Дядька затушил папиросу и равнодушно зевнул, продемонстрировав несколько черных зубов-пеньков. Затем посмотрел на часы и втянул голову в плечи. В этот момент два молодых доктора вывели парня. За ними бежали его перепуганные товарищи и несли в пакете кое-как сложенные вещи: белье, олимпийку, паспорт, зубную щетку и бутерброд. Мира вскрикнула, узнав лучшего студента факультета. Он досконально знал историю живописи и мог писать по памяти, как Гоген или Модильяни, который просил мадам раздеться, рассеянно ее рассматривал, отвлекаясь то на крики извозчика, то на уличную торговку лавандой, а потом протягивал одежду и начинал писать обнаженную фигуру, когда женщина уже стояла в «хромающей юбке», шляпке и ассиметричном пальто.

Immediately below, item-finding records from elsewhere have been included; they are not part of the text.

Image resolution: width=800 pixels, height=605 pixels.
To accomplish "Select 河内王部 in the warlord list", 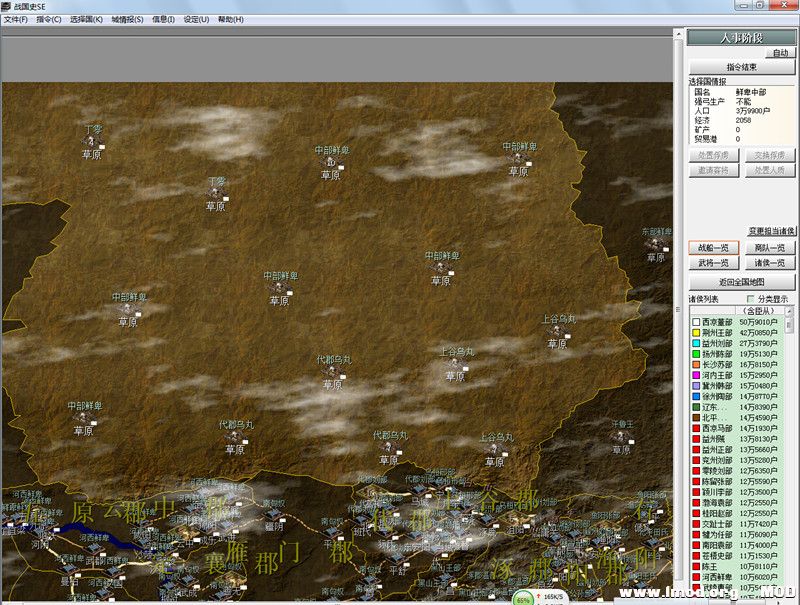I will (x=717, y=375).
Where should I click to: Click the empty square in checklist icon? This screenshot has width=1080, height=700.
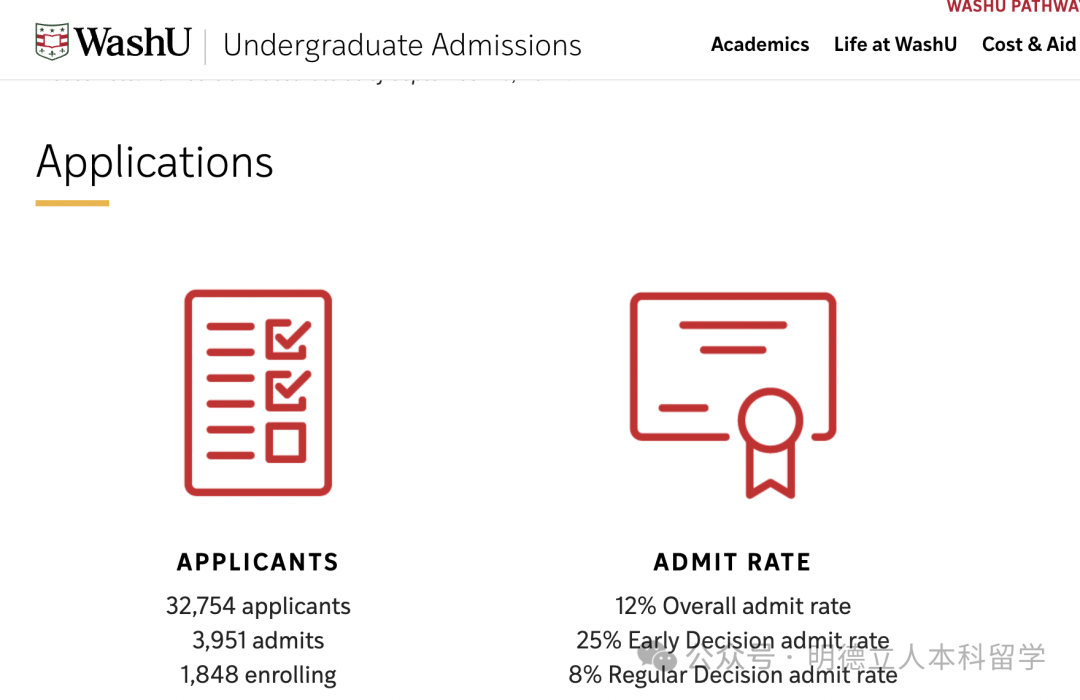click(x=286, y=442)
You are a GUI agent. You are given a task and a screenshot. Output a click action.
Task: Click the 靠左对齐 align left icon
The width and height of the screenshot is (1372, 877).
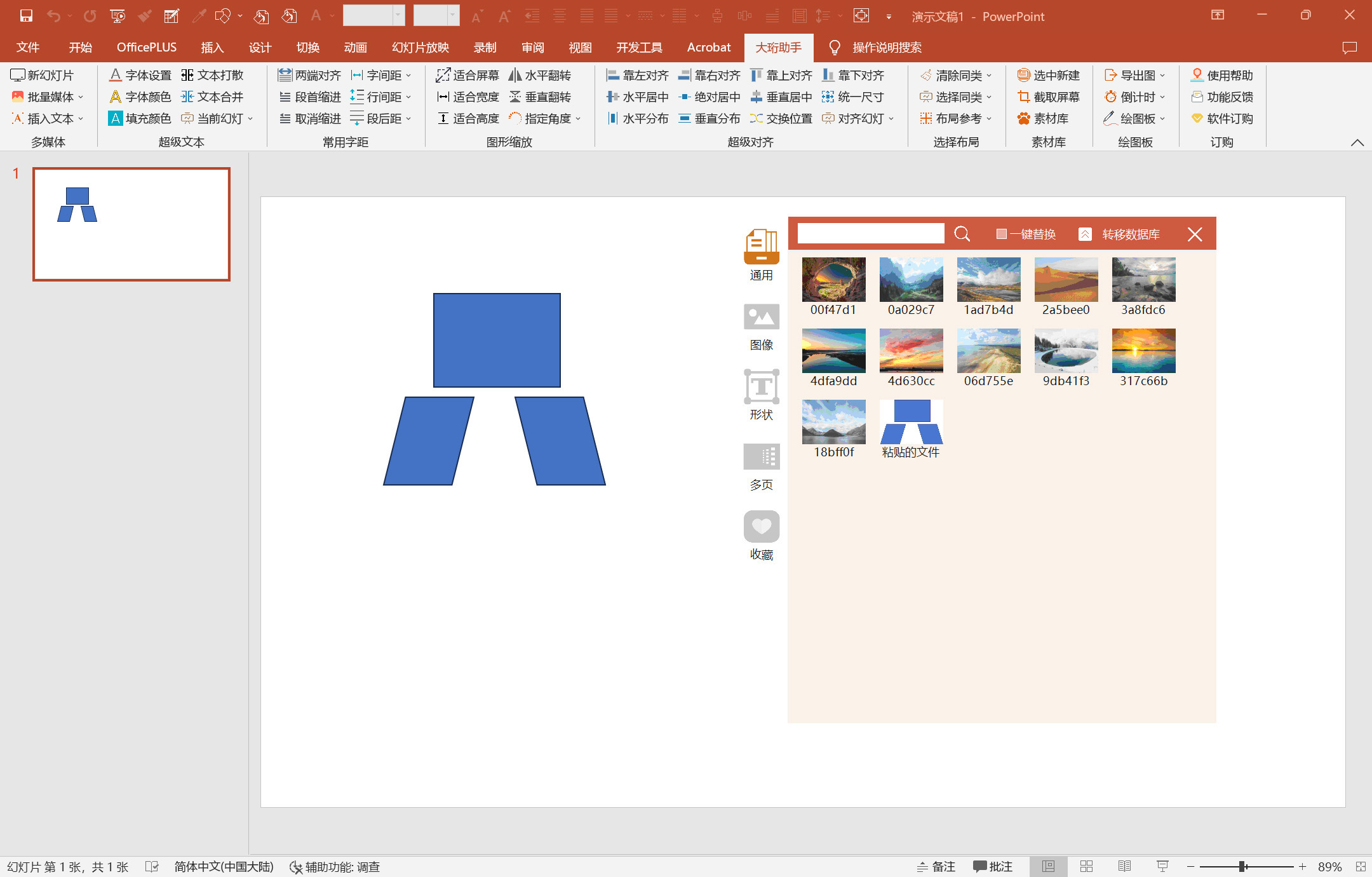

Ребята забили тревогу, заметив, что «гений» ничего не ест. А когда, взволнованные его изможденным видом, попытались выяснить, что происходит, тот быстро заморгал, будто просидел несколько дней в погребе, разорвал на себе майку и ответил:
– Просто я Ван Гог. Я могу питаться раз в три дня.
В скорую «больной» лезть отказывался. Кричал, что завтра у него выставка и будут все: и Гоген, и Тулуз, и даже тяжело больной Мане. Что ему удалось повторить Серова и его «Девочку с персиками», и скоро он напишет настоящее убийство, переплюнув самого Репина. Потом переключился на товарища и его новую рубашку из мокрого шелка, сканируя:
– Этот цвет! Этот цвет! Я давно ищу такой цвет. Смесь гноя и крови. Отдай ее мне. Я хочу это повторить. И почему у тебя два носа? Один маленький между глаз, а второй свисает с подбородка переваренной макарониной. А… Я понял! Ты просто пьян!
Мальчишка выглядел жалко. Безумные глаза и липкие нитки слюны, как у бешенной собаки. Майка в пятнах кадмия красного и виноградно-черного. Заостренный римский нос и руки, сжимающие мнимую кисть. Вахтерша снова перекрестилась, заплакала, а потом ухватила его за локоть:
– Сыночек, не волнуйся, я сообщу твоим родителям.
Он прикрыл глаза и устало кивнул. Пожевал запененными губами еще несколько фраз и вдруг отчетливо произнес:
– Какие же у вас ассиметричные губы, просто нет сил.
Больше в институт он не вернулся.
Мира тяжело привыкала к новой жизни. Нелюдимая и малообщительная, она испытывала постоянный дискомфорт. У нее не получалось жить коммуной, и девушка старалась возвращаться поздно, чтобы только переночевать. Засиживалась в аудиториях, рисуя пирамиды, чайники и добиваясь объемов с помощью бликов, градаций светотени и рефлекса. Пыталась повторить подвиг Дега, который из-за отслоения сетчатки был вынужден работать при газовом освещении.